Scan the lines below for "LABELS"; report the number of lines that contain it, and only that.

[Stored items]
=-=-=-=-=
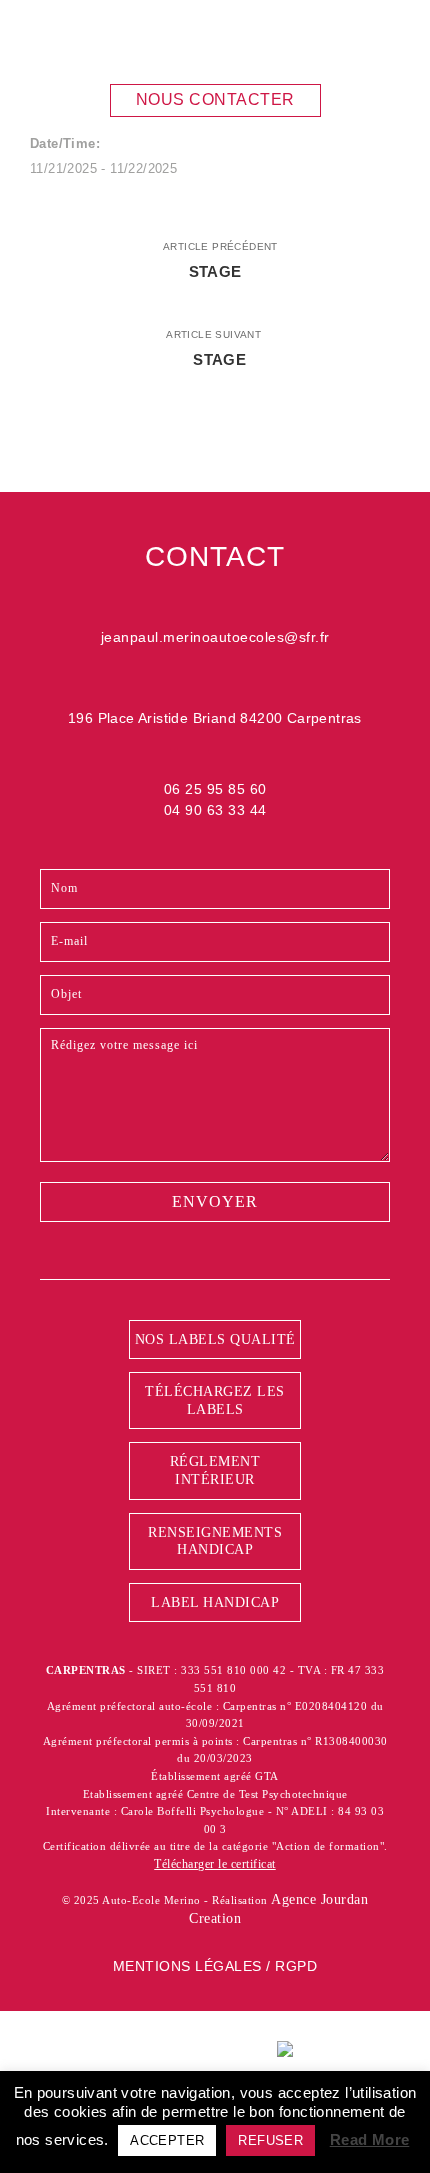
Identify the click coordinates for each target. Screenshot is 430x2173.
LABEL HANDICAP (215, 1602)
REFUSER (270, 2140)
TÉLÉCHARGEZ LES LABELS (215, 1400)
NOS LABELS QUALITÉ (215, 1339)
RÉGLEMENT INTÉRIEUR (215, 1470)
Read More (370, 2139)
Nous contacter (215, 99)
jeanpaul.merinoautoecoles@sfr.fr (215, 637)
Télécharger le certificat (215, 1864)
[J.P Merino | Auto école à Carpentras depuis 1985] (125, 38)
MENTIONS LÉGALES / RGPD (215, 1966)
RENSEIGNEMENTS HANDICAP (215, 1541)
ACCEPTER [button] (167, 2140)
=-=-=-=-=
THE ANSWER:
2